··· EXERCISE DATA ···

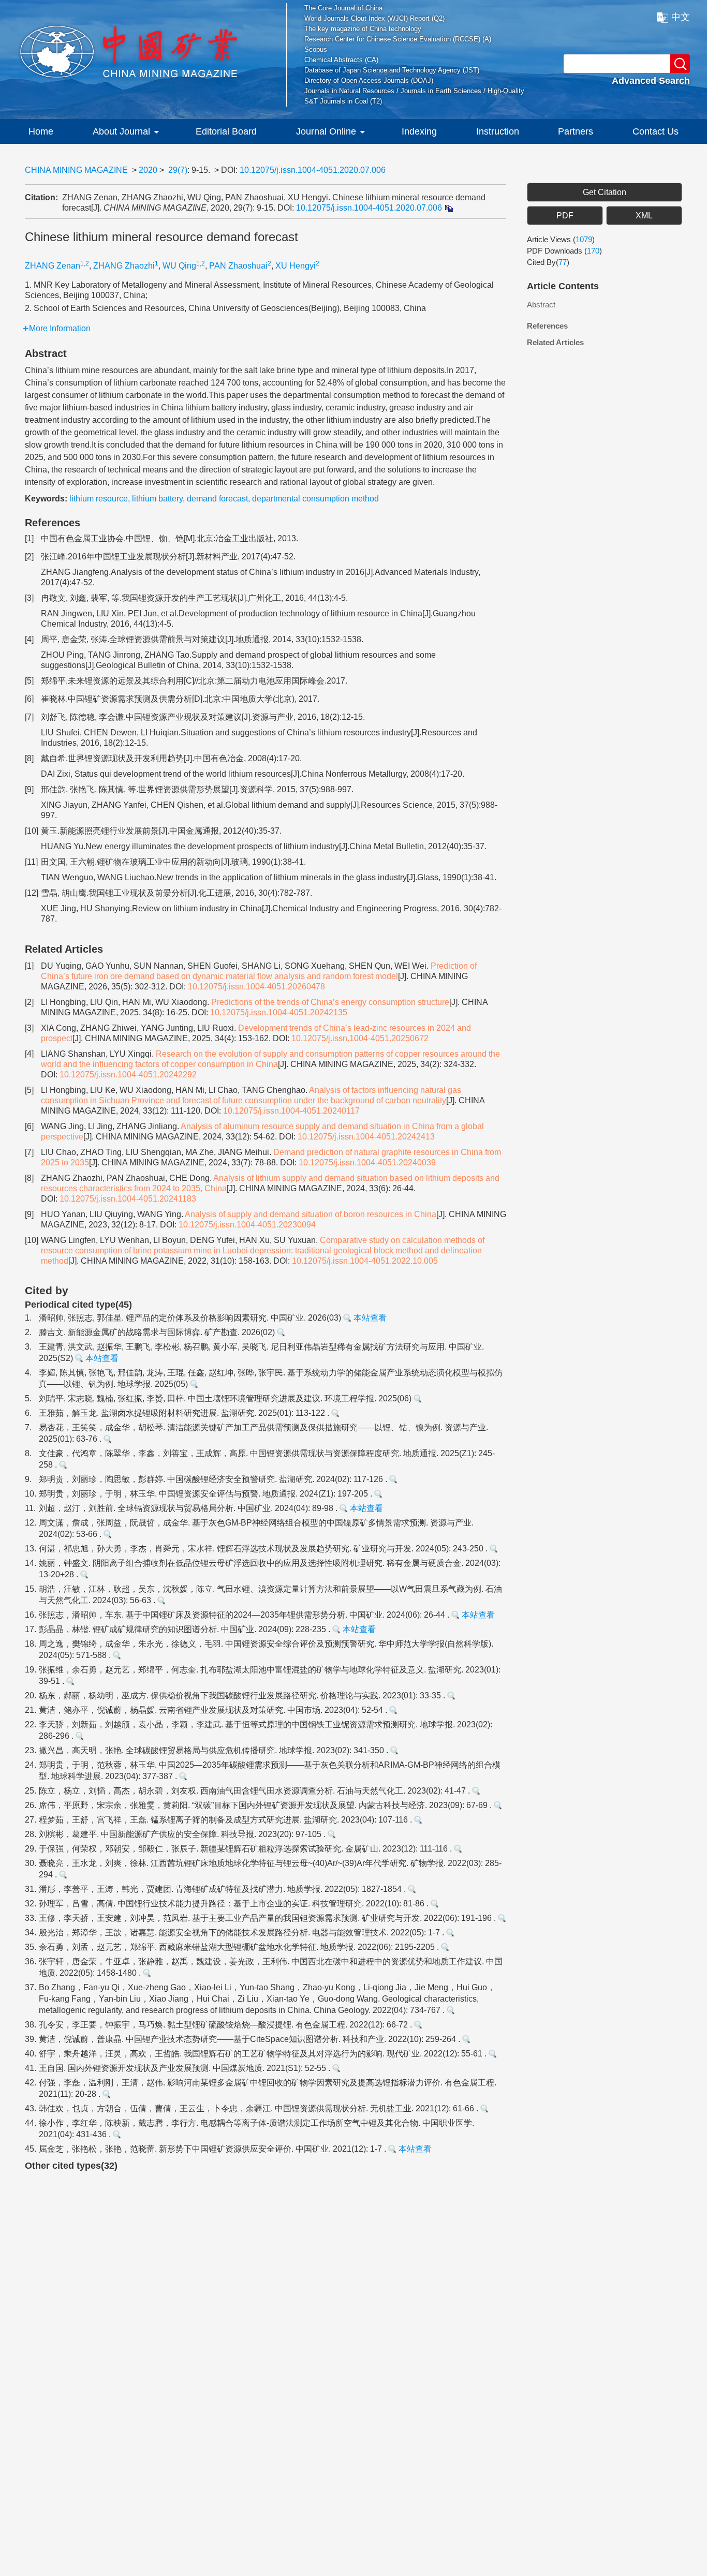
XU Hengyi (295, 265)
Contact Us (655, 131)
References (547, 325)
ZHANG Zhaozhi (124, 265)
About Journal (121, 131)
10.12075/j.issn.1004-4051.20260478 (256, 986)
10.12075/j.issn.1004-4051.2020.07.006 (313, 170)
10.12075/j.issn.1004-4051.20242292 (128, 1074)
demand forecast (217, 498)
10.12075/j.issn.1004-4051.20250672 (360, 1038)
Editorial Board (226, 131)
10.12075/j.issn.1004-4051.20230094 (247, 1224)
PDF (564, 215)
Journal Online (326, 131)
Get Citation (604, 192)
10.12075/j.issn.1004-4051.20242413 (366, 1136)
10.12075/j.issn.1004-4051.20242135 (278, 1012)
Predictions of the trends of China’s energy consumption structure (330, 1002)
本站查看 (369, 1317)
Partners (575, 131)
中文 (680, 17)
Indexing (419, 131)
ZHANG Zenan (52, 265)
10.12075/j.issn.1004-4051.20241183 (128, 1198)
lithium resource (98, 498)
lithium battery (157, 498)
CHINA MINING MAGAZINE (76, 170)
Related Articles (555, 342)
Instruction (497, 131)
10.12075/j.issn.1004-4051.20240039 (367, 1162)
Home (40, 131)
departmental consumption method (315, 498)
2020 (148, 170)
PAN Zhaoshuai (238, 265)
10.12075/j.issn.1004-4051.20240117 (291, 1110)
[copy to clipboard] (448, 207)
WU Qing (179, 265)
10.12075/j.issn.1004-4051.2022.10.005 (365, 1260)
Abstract (541, 304)
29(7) (177, 170)
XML (644, 215)
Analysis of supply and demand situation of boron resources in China (310, 1214)
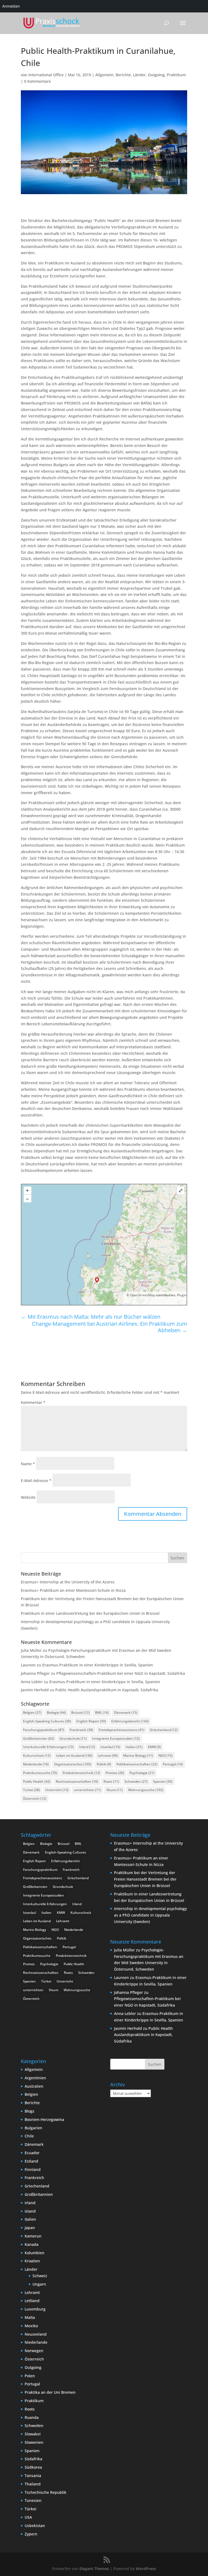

···

### PROBLEM
From the opening line of the entries above to the line that holds "Home (40, 131)", inclusive, reproduce each line exactly and omit any picture.

### EXERCISE SOLUTION
XU Hengyi (295, 265)
Contact Us (655, 131)
References (547, 325)
ZHANG Zhaozhi (124, 265)
About Journal (121, 131)
10.12075/j.issn.1004-4051.20260478 (256, 986)
10.12075/j.issn.1004-4051.2020.07.006 (313, 170)
10.12075/j.issn.1004-4051.20242292 (128, 1074)
demand forecast (217, 498)
10.12075/j.issn.1004-4051.20250672 (360, 1038)
Editorial Board (226, 131)
10.12075/j.issn.1004-4051.20230094 (247, 1224)
PDF (564, 215)
Journal Online (326, 131)
Get Citation (604, 192)
10.12075/j.issn.1004-4051.20242413 (366, 1136)
10.12075/j.issn.1004-4051.20242135 (278, 1012)
Predictions of the trends of China’s energy consumption structure (330, 1002)
本站查看 (369, 1317)
Partners (575, 131)
中文 (680, 17)
Indexing (419, 131)
ZHANG Zenan (52, 265)
10.12075/j.issn.1004-4051.20241183 (128, 1198)
lithium resource (98, 498)
lithium battery (157, 498)
CHINA MINING MAGAZINE (76, 170)
Related Articles (555, 342)
Instruction (497, 131)
10.12075/j.issn.1004-4051.20240039 (367, 1162)
Home (40, 131)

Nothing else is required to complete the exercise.